549 So.2d at 763-764, footnote omitted.

We conclude that the construction of section 901.15(11) espoused by the Florida PBA would serve to abrogate the express limitations on the warrantless arrest authority of road guard inspection special officers, as those limitations are delineated in section 570.151(2), and adopted at the same legislative session. This we decline to do.

Because we find that section 570.151(2) clearly confines the arrest authority of road guard inspection special officers to violations of laws within the jurisdiction of the Department of Agriculture and Consumer Services, we approve the Department’s determination that section 901.-15(11), Florida Statutes, does not confer authority upon the Department’s special officers to effect warrantless felony arrests. However, in light of the import attendant upon any construction of a felony arrest statute, we certify the following question to the Florida Supreme Court as a question of great public importance:

DOES THE WARRANTLESS FELONY ARREST AUTHORITY CONFERRED UPON LAW ENFORCEMENT OFFICERS, BY SECTION 901.15(11), FLORIDA STATUTES (SUPP.1988), APPLY TO THE ROAD GUARD INSPECTION SPECIAL OFFICERS EMPLOYED BY THE DEPARTMENT OF AGRICULTURE AND CONSUMER SERVICES?

BOOTH and ALLEN, JJ., concur. 
      
      . As the Florida Police Benevolent Association recognized in its brief, the 1988 amendment to section 570.151(2) incorporated language specifically delineating the range of a special officer’s arrest authority.
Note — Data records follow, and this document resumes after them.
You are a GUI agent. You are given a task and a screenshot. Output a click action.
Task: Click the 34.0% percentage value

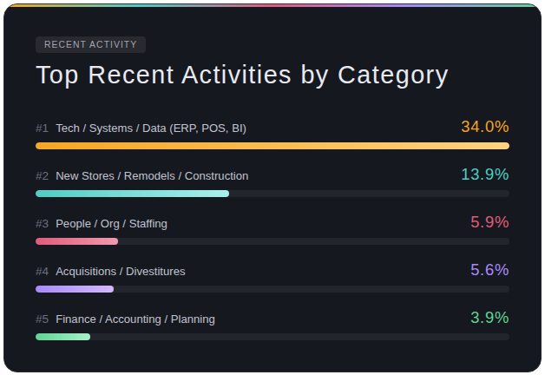click(x=484, y=127)
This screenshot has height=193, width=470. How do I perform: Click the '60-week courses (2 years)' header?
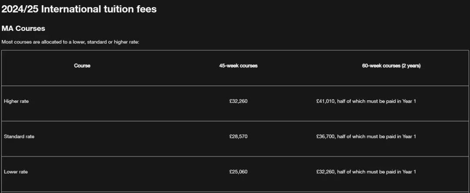391,66
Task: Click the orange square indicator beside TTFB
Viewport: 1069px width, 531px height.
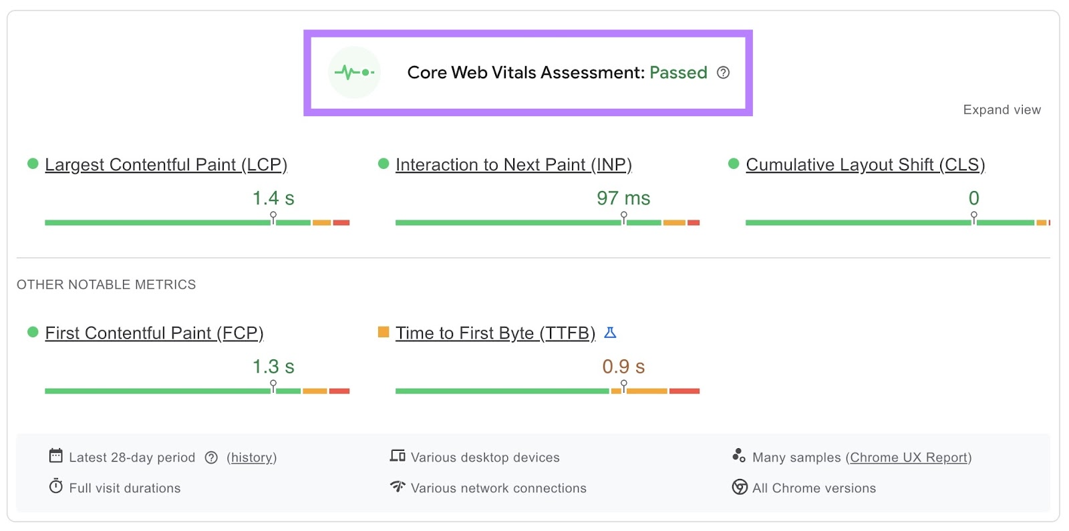Action: click(x=383, y=331)
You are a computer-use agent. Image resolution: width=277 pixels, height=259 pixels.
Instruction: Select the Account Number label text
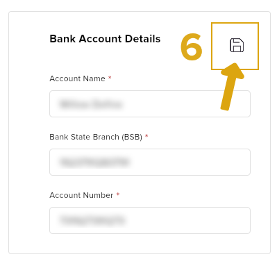(x=81, y=195)
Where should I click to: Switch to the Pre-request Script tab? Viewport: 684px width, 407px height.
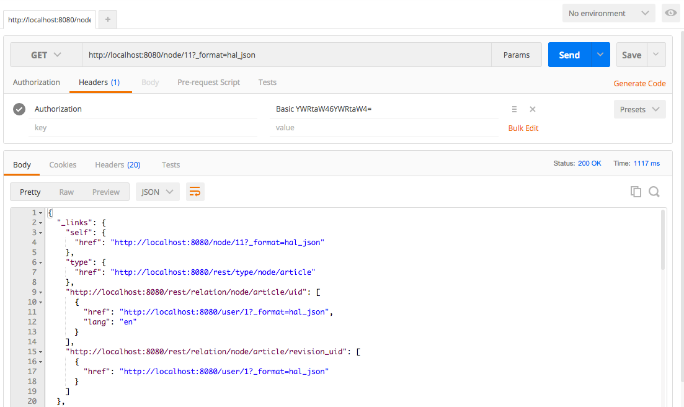(208, 82)
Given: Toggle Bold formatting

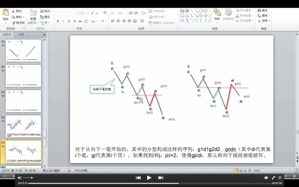Looking at the screenshot, I should coord(58,21).
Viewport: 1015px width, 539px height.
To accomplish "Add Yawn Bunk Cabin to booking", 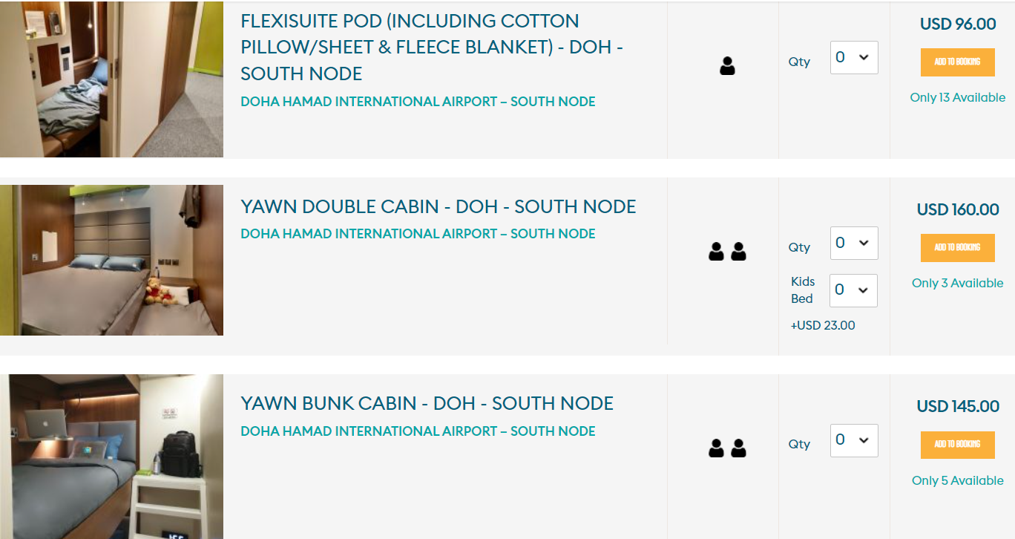I will pos(957,445).
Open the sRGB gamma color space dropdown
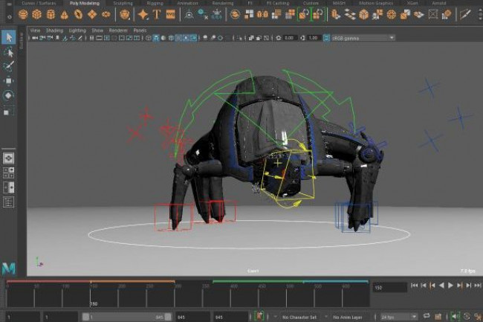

Prior to the 1988 amendment, section 570.151(2) simply stated that special officers were authorized to effect arrests “for violations of law committed within the jurisdiction of s. 570.15.”
     
      
      . Questions two and three of the petition for declaratory statement submitted by the Florida Police Benevolent Association to the Department ask:
      II. If a roadguard officer is in the process of visually examining the cargo of a vehicle pursuant to Section 570.151, Florida Statutes, and Rule 5E-12.003, F.A.C., and discovers contraband drugs, is he or she authorized to effectuate an arrest pursuant to Section 901.15, F.S.?
      III. If a roadguard officer has only opened the door in preparation for a visual inspection of the cargo of a vehicle pursuant to Section 570.151, Florida Statutes, and Rule 5E-12.003, F.A.C., and discovers that the entire cargo is contraband drugs, is he or she authorized to effectuate an arrest pursuant to Section 901.-15, Florida Statutes?